Dry age-related macular degeneration (AMD) is the leading cause of vision loss in the Western World with a complex etiology. The fundamental abnormalities occurring in retinal pigment epithelial (RPE) cells, resulting in their progressive dysfunction and subsequent atrophy in AMD, are still not known. However, candidate pathogenic pathways linked to development of disease have emerged from the convergence of a sundry of epidemiological, genetic, morphological, and biochemical studies. Of these mechanistic pathways, three are strongly associated with initiation and progression of AMD and include inflammation, lipid dysregulation, and impaired protein degradation and clearance. Currently there are no drugs available to treat dry AMD. The aryl hydrocarbon receptor (AhR) is a ligand-dependent transcription factor activated by a diverse array of endogenous and environmental compounds including toxins and lipids. It has been studied extensively in the context of its role as a regulator of the cellular response to environmental toxicants. However, recent reports highlight non-classical mechanisms of AhR, most notably regulation of inflammatory pathways, cholesterol homeostasis, and autophagy/lysosomal function and permeability, pathways also important in the pathogenesis of AMD. Importantly, mechanisms regulated by AhR have been shown to be ligand and cell/tissue specific (e.g. toxic or pro-inflammatory response in one cell type yet anti-inflammatory in another cell type). As such, we are interested in investigating mechanisms underlying the AhR-mediated signal transduction pathway in RPE cells and the consequence of AhR activation on RPE health to counter injury and dysfunction. Our preliminary studies show that the activity of the AhR decreases as a function of age in human RPE cells. Additionally we have observed that aged AhR knockout (AhR-/-) mice develop phenotypic features of dry AMD, including thick continuous sub- RPE deposits, RPE dysfunction and degeneration, and accumulation of sub-retinal immune cells. Our findings not only support the potential importance of this signaling pathway in the pathogenesis of AMD, but also suggest an age-related compromise in AhR-mechanisms associated with normal RPE cellular clearance.
Three specific aims have been proposed to test our hypothesis that the AhR represents a therapeutic target for prevention and treatment of AMD by simultaneously regulating aberrant cholesterol homeostasis and pro-inflammatory pathways in cells vulnerable in AMD.

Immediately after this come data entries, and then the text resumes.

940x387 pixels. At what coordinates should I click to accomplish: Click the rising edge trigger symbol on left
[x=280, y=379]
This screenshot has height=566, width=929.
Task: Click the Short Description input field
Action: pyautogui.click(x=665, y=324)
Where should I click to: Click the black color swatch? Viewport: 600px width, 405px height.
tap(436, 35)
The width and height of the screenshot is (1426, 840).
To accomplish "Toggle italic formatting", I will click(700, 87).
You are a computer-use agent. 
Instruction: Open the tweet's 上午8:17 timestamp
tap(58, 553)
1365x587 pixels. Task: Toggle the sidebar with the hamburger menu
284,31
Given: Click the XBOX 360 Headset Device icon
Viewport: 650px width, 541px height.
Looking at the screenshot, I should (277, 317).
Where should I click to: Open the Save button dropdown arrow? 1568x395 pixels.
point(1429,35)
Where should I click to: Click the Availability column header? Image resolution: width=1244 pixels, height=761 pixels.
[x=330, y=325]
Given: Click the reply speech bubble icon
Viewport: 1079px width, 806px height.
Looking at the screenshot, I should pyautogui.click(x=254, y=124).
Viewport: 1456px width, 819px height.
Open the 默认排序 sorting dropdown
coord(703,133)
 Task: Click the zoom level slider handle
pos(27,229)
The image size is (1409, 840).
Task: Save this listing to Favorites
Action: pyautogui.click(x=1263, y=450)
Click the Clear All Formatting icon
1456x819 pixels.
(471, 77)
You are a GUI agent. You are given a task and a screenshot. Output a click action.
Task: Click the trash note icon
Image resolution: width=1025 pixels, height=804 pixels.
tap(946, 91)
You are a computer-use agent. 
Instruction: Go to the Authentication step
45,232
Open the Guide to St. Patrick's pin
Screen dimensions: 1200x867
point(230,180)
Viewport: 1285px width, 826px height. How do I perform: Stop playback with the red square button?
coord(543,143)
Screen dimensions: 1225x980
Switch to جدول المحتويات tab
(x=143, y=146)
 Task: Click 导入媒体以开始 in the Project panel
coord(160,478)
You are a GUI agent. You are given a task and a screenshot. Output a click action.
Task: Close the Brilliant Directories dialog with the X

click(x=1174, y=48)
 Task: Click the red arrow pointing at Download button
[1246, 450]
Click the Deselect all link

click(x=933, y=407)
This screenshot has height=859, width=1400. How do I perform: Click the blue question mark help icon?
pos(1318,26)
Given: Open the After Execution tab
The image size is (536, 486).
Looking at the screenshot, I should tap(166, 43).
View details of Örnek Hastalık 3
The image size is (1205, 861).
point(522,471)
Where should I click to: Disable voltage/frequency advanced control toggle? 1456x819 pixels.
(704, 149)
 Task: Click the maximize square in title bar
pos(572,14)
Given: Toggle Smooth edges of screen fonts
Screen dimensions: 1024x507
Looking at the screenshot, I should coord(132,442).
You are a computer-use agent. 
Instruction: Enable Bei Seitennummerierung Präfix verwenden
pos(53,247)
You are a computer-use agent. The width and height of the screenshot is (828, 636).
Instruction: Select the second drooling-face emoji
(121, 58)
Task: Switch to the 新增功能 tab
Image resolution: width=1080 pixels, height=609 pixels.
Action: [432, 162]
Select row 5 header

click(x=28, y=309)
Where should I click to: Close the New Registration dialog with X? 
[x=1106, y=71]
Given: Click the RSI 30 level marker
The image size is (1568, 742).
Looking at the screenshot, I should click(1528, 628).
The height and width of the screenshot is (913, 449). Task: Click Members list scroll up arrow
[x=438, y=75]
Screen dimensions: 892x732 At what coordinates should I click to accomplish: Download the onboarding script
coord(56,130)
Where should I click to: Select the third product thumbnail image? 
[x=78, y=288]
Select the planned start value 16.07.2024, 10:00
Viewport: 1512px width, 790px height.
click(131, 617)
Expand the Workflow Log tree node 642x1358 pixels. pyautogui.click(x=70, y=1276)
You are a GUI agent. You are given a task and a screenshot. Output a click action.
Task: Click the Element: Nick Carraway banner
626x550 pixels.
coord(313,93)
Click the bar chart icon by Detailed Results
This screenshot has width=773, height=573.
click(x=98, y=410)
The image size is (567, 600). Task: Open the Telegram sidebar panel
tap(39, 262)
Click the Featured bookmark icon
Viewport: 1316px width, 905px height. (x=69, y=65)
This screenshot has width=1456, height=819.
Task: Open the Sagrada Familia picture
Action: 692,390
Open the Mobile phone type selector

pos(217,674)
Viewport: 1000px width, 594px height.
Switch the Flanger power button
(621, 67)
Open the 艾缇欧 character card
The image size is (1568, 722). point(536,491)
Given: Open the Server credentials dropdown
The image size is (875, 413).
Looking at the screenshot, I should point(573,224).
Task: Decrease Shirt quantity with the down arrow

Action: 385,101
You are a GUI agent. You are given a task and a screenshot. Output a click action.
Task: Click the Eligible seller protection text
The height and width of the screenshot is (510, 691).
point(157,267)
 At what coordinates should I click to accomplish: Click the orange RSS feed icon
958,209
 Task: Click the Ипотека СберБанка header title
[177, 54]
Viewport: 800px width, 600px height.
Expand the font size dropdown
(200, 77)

Age-related macular degeneration (AMD) affects 30% of individuals over the age of 65 years and is the leading cause of vision loss in the Western World. Though the fundamental abnormalities occurring in retinal pigment epithelial cells are not known, several pathogenic pathways altered in AMD have been identified including inflammation, lipid dysregulation and impaired protein degradation and clearance. The objective of this grant is to investigate the role of the transcription factor, the aryl hydrocarbon receptor (AhR) in retinal pigment epithelial cells and development of dry AMD. This is the first demonstration of the importance of AhR activation beyond its functions as a regulator of the cellular response to environmental toxicants, in the eye. We propose to study non-classical roles of AhR in regulating inflammation, and cholesterol and protein homeostasis. Furthermore, we will test the therapeutic potential of targeting the AhR using novel selective modulating ligands in mouse models of AMD. The results of this study will help clarify the role of the AhR in RPE cells and have the potential to support targeting the AhR signaling pathway for treatment of dry AMD.